— To-do list —
• A. In the Peterson Special Reserve thread, what flavor does TexasOutlaw finally place in the blend?
• B. From the Peterson Special Reserve thread, extract the passage starting at "I'm smoking it" and ending at "appreciate this blend.".
— START OF Extract provided —
# Peterson Special Reserve Limited Edition 2007



## TexasOutlaw (Sep 13, 2007)

I ordered some but am yet to receive it. If anyone has tried it, please post your impressions.


----------



## Big T (Dec 8, 2006)

TexasOutlaw said:


> I ordered some but am yet to receive it. If anyone has tried it, please post your impressions.


Let us know how you like it. I enjoy Peterson's aromatics, so I'd be interested in hearing if you think this one's worth the extra $$.


----------



## TexasOutlaw (Sep 13, 2007)

I'm smoking it now (my second bowl). Very subtle for an aromatic. The combination of virginia and burley blend together nicely creating a nice, rich base. The cavendish is very light (I almost cant detect it). In summation, it is a slightly nutty and spicy blend but very light (not a full bodied blend).

It is a sharp contrast to other Peterson aromatics such as sweet kilarny, sunset breeze, and connosoirs choice where the flavors are very powerful.

I would venture to hypothesize that virginia and burley lovers will appreciate this blend.

Edit: Almost not an aromatic at all. I'm working hard to find the cavendish in it. Haven't decided if I will order more at that price...I'm leaning towards no.


----------



## TexasOutlaw (Sep 13, 2007)

Hazelnut! I finally placed the flavor. It is growing on me; smoked it all night last night at my local pub.


----------
— END OF Extract provided —
— START OF Material shown —
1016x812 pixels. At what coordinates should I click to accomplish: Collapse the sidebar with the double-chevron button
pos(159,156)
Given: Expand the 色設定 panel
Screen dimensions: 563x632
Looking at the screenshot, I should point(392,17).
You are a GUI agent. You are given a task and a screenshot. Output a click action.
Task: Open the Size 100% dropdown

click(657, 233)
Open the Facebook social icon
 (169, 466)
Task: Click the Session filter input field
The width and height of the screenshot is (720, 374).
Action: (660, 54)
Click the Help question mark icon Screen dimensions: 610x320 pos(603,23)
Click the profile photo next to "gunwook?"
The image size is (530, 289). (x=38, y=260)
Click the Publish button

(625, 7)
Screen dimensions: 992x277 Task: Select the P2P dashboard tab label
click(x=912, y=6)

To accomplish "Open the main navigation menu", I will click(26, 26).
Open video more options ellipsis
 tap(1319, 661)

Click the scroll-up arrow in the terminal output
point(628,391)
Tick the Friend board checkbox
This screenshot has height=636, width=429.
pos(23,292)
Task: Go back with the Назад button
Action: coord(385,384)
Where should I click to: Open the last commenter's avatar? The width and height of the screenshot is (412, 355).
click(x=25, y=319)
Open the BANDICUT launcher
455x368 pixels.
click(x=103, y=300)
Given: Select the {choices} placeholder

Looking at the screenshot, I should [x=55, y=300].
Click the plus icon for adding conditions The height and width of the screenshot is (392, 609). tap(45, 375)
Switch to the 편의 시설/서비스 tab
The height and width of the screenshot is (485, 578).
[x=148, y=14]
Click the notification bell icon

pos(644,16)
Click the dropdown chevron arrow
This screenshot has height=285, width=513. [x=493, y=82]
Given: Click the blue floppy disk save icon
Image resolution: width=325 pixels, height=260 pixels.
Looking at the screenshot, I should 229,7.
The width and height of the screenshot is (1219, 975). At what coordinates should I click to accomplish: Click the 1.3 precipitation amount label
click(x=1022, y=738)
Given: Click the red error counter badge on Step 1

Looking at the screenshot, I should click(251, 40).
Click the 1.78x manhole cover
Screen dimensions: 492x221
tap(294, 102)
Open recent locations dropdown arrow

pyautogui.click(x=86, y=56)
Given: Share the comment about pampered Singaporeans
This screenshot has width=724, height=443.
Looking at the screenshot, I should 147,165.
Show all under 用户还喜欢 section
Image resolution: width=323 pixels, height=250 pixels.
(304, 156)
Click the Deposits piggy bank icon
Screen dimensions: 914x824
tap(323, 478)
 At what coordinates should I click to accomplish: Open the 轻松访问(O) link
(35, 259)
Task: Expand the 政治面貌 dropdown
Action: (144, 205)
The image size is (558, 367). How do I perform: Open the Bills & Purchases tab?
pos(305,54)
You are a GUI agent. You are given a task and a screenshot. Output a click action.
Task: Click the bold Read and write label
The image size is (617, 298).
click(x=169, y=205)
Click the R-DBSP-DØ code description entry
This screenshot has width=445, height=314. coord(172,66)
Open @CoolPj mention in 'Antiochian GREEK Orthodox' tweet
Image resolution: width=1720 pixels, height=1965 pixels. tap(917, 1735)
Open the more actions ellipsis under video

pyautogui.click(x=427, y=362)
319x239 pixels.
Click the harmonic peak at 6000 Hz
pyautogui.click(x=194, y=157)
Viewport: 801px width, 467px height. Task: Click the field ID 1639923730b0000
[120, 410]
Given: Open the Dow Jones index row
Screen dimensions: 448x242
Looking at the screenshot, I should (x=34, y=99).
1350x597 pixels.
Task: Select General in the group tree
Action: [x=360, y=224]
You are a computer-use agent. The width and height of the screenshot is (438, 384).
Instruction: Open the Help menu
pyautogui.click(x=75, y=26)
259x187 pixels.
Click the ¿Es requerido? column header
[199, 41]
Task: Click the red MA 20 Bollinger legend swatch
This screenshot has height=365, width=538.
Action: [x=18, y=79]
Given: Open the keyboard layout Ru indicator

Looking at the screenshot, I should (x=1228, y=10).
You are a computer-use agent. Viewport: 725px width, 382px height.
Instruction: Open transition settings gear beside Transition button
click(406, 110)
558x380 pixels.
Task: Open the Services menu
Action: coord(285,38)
— END OF Material shown —
— Answers for this exercise —
• A. Hazelnut

• B.
I'm smoking it now (my second bowl). Very subtle for an aromatic. The combination of virginia and burley blend together nicely creating a nice, rich base. The cavendish is very light (I almost cant detect it). In summation, it is a slightly nutty and spicy blend but very light (not a full bodied blend).

It is a sharp contrast to other Peterson aromatics such as sweet kilarny, sunset breeze, and connosoirs choice where the flavors are very powerful.

I would venture to hypothesize that virginia and burley lovers will appreciate this blend.